Daria Czulcowa, dziennikarka telewizji Biełsat, wyszła w sobotę na wolność po odbyciu kary dwóch lat więzienia. Czulcowa została zatrzymana wraz z Kaciaryną Andrejewą w listopadzie 2020 roku, w czasie relacjonowania antyrządowego protestu w Mińsku.
O uwolnieniu dziennikarki powiadomiło pismo "Nowy Czas". W internecie opublikowano zdjęcie reporterki po wyjściu z kolonii karnej w Homlu.
Czulcowa wraz z redakcyjną koleżanką Kaciaryną Andrejewą zostały zatrzymane w czasie relacjonowania akcji protestacyjnej w Mińsku 15 listopada 2020 r.
Dziennikarki początkowo zostały ukarane 7-dniowym aresztem za udział w "nielegalnym proteście". Później wszczęto wobec nich postępowanie karne z artykułu o "organizacji działań grupowych poważnie naruszających porządek publiczny". Miały między innymi za pośrednictwem relacji online "kierować protestami" i spowodować blokady miejskiego transportu.
W lutym 2021 roku obie kobiety zostały skazane na kary dwóch lat więzienia. Obrońcy praw człowieka uznali je za więźniarki sumienia, a proces – za motywowany politycznie.

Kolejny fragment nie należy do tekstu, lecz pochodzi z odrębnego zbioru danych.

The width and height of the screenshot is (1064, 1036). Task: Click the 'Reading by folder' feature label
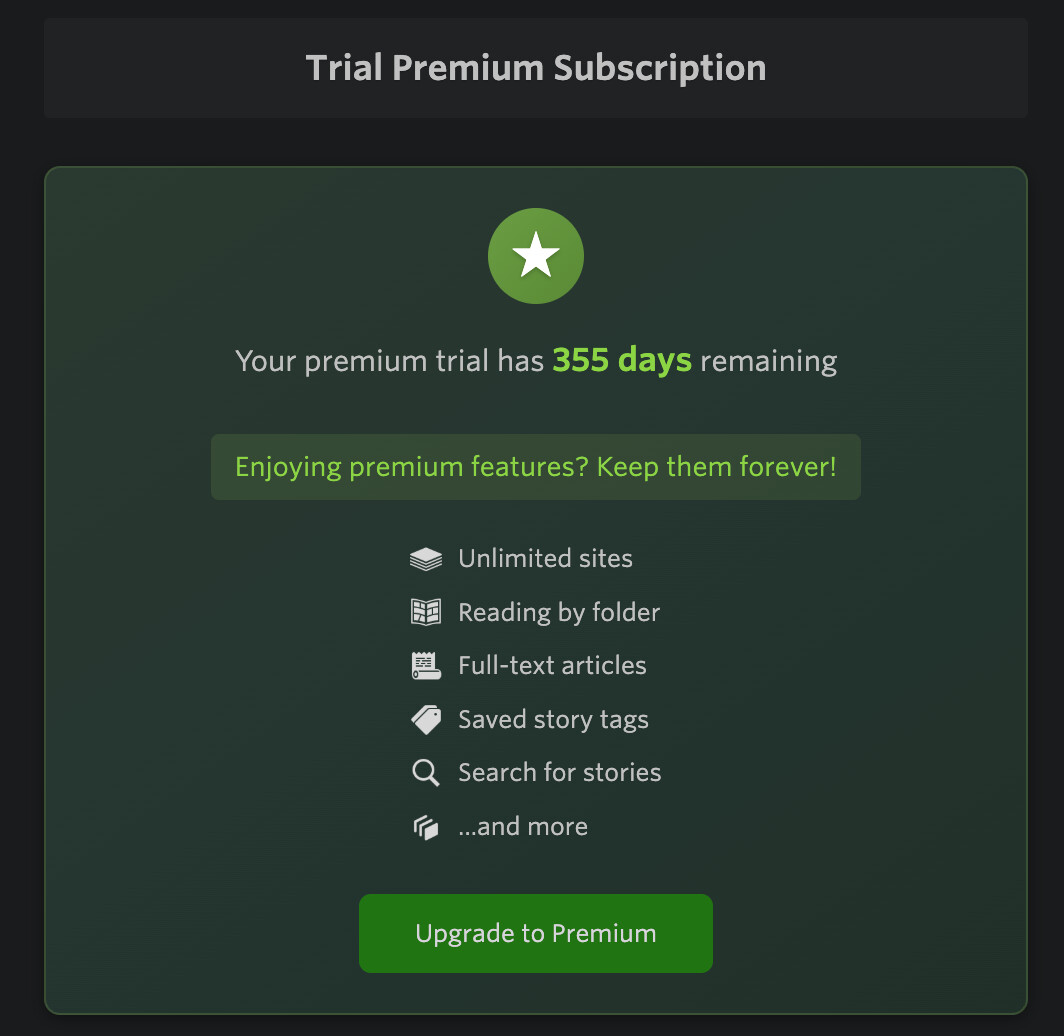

Ponownie postawiona przed sądem
Kaciaryna Andrejewa została następnie ponownie postawiona przed sądem – tym razem za rzekomą "zdradę stanu". 13 lipca została skazana na osiem lat i trzy miesiące kolonii o zaostrzonym rygorze. Gdyby nie drugi wyrok, Andrejewa wyszłaby na wolność 5 września.
9 sierpnia 2020 roku na Białorusi odbyły się wybory prezydenckie, których oficjalnym zwycięzcą ogłoszono Alaksandra Łukaszenkę. Opozycja uznała głosowanie za sfałszowane, jego wyniki nie zostały również uznane przez Zachód. Po wyborach na Białorusi wybuchły masowe protesty brutalnie tłumione przez władze. Od tego czasu białoruskie władze zlikwidowały praktycznie wszystkie niezależne media.